La fin de cette journée s'est passée dans le plus grand des silences.
J'avoue que je n'ai pas prononcé un mot, et Jane n'a pas posé de questions, c'est bien mieux comme ça. Elle doit voir, de toute façon, que je suis... Décalé.
Je soupire.
La nuit est tombée, et j'ai la désagréable impression de vivre seulement lorsqu'elle vient.
Jane et moi sommes allongés sur le toit de l'immeuble, regardant les étoiles.
- Tu penses vraiment que j'ai bien fait de le tuer ? je demande, rompant le silence.
- Oui, répond la jeune fille. Bien sûr. Je sais que tu dois, comment dire, douter de la légitimité de ton acte, mais... Tu vois, cet homme en a déjà assassiné des dizaines d'autres, depuis l'annonce des 144 heures. Des femmes, des enfants, des bébés, des jeunes de notre âge. Si tu ne l'avais pas tué, il aurait continué.

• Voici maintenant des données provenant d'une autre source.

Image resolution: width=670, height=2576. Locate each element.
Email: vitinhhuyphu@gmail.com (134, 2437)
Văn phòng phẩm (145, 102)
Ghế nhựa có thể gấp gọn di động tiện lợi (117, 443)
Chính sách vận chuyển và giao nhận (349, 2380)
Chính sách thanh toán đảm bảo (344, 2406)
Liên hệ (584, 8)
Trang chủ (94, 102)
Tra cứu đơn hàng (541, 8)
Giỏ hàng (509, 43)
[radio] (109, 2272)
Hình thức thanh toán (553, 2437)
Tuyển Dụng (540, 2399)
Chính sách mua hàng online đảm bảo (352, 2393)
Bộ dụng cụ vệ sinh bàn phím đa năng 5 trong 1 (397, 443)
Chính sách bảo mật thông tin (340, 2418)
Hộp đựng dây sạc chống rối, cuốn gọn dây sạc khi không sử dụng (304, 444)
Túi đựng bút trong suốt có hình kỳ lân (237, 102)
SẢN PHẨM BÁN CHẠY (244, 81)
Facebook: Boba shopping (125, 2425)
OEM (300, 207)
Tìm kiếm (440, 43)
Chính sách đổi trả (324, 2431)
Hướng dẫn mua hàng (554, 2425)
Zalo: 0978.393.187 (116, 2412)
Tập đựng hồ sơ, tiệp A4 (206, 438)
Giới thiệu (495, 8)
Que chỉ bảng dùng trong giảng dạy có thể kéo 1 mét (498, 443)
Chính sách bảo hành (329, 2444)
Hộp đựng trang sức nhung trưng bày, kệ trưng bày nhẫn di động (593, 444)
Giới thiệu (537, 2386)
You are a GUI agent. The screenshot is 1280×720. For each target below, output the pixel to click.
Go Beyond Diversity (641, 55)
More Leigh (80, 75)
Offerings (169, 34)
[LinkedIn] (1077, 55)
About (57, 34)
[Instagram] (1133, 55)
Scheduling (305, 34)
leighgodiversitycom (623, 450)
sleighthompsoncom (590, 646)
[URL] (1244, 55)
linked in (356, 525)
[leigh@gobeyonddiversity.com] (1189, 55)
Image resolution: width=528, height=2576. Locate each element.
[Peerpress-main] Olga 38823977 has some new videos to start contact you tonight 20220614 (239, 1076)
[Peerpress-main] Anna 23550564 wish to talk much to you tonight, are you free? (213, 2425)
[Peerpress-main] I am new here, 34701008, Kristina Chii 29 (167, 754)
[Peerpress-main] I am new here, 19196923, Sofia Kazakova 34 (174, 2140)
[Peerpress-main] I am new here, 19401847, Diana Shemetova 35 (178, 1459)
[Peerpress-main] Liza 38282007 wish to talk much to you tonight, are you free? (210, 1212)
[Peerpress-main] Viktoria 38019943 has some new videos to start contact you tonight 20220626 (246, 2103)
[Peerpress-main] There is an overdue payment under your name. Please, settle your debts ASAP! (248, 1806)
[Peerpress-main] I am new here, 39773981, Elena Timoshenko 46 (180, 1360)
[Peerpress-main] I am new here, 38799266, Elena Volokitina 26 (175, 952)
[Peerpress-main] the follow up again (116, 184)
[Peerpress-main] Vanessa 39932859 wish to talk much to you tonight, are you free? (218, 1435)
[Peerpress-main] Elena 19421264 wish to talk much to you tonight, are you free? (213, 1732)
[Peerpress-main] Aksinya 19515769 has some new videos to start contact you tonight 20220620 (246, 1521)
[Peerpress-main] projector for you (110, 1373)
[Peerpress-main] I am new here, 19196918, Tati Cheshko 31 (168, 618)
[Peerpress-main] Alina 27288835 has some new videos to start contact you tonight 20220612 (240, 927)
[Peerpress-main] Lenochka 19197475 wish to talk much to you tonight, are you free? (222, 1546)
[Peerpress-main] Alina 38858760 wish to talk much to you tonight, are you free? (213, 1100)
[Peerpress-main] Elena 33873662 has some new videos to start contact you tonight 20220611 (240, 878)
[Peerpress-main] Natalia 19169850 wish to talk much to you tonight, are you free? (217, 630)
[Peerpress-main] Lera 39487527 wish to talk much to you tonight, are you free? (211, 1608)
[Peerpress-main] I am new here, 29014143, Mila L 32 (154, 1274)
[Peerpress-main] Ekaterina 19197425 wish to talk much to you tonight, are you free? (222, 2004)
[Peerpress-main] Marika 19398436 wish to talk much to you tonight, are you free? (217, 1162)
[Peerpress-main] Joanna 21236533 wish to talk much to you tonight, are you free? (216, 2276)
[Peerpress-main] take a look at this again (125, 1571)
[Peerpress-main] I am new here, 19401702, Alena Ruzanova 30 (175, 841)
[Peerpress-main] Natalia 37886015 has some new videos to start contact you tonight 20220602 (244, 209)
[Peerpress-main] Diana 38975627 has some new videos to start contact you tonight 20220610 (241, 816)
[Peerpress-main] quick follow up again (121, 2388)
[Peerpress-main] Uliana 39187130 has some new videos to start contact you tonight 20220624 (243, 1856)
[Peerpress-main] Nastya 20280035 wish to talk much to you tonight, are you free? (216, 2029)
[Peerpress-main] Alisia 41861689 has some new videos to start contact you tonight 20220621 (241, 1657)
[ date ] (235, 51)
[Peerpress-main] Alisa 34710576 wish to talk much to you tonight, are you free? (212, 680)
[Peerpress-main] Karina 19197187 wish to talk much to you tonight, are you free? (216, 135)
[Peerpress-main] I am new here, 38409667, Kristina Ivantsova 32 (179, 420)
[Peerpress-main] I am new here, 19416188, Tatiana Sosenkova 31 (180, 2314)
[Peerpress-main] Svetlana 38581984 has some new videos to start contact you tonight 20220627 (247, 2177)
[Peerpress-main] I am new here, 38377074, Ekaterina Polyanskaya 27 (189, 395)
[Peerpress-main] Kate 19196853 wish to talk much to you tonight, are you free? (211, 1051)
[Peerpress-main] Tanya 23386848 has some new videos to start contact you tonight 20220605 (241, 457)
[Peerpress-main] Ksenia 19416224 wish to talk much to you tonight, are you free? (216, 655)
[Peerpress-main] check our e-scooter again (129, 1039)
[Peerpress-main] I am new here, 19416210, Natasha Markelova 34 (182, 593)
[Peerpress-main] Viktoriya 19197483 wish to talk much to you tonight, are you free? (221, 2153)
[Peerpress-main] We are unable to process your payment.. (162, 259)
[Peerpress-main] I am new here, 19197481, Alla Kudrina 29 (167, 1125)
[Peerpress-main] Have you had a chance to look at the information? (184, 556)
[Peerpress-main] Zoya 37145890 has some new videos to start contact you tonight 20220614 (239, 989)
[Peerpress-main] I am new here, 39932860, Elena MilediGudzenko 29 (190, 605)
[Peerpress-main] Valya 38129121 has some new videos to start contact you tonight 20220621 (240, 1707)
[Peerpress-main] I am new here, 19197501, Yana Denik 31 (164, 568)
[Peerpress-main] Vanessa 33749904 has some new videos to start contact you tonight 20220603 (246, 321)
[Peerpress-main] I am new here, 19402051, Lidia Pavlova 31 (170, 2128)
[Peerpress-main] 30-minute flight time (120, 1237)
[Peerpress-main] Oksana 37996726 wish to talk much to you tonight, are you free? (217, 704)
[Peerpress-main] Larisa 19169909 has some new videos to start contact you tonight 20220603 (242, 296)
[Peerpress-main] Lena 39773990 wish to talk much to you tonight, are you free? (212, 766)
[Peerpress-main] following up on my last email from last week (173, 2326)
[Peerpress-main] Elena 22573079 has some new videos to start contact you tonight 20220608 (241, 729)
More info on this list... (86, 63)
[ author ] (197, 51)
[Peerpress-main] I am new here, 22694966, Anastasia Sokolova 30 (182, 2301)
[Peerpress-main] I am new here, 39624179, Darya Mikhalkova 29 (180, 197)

J'hoche la tête, malgré tout peu convaincu.
- Je crois que j'ai du mal à te comprendre, admet soudain Jane en se tournant vers moi. Tu ne réagis jamais comme moi j'aurais réagi, j'arrive pas à te cerner. J'arrive pas à savoir comment te consoler.
- Le silence est réparateur, je réponds.
Elle me regarde comme si elle avait avalé un citron, et je comprends pourquoi.
- Je veux dire, quand je vais vraiment mal, ne pas parler est la bonne solution, en général, je dis en tentant de me rattraper.
Elle esquisse un petit sourire.
- Et comment savoir quand je peux te parler à nouveau ?
- Quand je te réponds, par exemple ?
Le sourire de Jane s'étire.
- J'ai une idée, fait-elle. Je te pose une question, tu réponds, ensuite c'est à ton tour.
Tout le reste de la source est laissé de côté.